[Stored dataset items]
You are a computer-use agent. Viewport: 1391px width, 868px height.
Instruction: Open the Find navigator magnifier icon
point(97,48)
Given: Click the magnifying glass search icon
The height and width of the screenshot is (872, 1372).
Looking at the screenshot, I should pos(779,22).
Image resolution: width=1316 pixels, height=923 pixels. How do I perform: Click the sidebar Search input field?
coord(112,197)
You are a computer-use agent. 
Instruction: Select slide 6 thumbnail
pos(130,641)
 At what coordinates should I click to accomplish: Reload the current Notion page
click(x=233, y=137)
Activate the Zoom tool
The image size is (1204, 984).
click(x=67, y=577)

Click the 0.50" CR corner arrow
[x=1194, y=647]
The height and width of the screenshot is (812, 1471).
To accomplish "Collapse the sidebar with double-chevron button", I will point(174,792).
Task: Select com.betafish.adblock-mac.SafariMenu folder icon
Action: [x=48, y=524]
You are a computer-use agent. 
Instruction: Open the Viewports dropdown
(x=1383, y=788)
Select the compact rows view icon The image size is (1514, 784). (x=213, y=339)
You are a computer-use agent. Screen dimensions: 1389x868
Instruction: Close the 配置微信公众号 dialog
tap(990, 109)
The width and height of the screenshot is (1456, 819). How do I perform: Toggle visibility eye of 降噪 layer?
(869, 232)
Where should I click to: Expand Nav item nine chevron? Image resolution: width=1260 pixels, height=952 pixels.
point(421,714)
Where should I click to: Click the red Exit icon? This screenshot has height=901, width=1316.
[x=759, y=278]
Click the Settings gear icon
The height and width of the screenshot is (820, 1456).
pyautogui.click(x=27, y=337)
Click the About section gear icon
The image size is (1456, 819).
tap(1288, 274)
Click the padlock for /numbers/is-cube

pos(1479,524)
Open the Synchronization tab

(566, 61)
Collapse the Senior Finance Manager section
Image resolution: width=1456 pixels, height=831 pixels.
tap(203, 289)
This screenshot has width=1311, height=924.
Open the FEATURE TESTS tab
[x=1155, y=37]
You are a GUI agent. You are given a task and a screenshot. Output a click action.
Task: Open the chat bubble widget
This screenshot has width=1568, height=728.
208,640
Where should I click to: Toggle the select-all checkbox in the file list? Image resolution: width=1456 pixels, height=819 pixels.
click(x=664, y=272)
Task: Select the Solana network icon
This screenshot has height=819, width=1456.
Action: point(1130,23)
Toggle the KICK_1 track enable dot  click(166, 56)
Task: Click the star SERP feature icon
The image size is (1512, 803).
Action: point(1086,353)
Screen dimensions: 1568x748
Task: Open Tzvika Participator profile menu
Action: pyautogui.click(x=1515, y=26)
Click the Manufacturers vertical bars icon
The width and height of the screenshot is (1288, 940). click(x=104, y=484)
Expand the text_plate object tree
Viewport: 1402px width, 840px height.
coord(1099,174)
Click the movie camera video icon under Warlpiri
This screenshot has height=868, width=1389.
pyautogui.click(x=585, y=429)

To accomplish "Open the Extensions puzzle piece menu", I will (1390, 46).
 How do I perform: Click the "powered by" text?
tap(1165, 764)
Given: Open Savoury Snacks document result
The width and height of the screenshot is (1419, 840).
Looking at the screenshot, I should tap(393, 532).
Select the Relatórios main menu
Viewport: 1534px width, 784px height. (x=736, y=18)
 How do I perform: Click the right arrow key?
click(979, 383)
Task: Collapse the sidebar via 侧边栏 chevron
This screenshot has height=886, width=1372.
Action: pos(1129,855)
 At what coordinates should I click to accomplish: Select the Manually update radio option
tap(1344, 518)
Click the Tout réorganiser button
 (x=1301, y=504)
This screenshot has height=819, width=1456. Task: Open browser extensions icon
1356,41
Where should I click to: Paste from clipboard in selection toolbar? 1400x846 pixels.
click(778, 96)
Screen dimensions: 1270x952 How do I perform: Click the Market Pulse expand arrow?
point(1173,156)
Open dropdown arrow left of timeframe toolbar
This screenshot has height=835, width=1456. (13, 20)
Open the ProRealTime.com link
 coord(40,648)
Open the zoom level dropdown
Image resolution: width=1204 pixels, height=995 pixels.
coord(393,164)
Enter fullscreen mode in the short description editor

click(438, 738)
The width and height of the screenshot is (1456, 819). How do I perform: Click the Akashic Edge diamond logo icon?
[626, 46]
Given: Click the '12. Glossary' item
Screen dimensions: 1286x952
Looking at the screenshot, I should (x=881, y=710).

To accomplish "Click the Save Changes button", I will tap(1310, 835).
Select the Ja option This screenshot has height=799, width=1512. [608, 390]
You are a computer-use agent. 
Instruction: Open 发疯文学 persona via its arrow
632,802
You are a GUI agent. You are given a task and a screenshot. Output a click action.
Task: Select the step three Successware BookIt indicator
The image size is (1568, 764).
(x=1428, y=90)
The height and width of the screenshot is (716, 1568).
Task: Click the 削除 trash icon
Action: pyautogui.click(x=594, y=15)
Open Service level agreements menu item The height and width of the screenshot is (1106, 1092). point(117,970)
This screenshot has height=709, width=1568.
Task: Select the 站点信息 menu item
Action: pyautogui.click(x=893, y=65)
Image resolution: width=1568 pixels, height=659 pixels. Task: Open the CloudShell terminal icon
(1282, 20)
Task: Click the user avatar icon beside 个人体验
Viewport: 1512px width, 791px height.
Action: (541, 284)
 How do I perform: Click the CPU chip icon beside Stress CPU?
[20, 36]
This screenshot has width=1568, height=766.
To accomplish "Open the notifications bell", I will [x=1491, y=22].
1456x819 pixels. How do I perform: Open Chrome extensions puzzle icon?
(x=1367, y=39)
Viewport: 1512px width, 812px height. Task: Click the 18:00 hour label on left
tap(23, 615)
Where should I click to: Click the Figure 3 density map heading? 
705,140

## The task
All lines above from the one with "Where should I click to: Toggle" to the one with "Task: Click the star SERP feature icon", inclusive, should be copied exactly, and no other lines.

## Answer space
Where should I click to: Toggle the select-all checkbox in the file list? Image resolution: width=1456 pixels, height=819 pixels.
click(x=664, y=272)
Task: Select the Solana network icon
This screenshot has height=819, width=1456.
Action: point(1130,23)
Toggle the KICK_1 track enable dot  click(166, 56)
Task: Click the star SERP feature icon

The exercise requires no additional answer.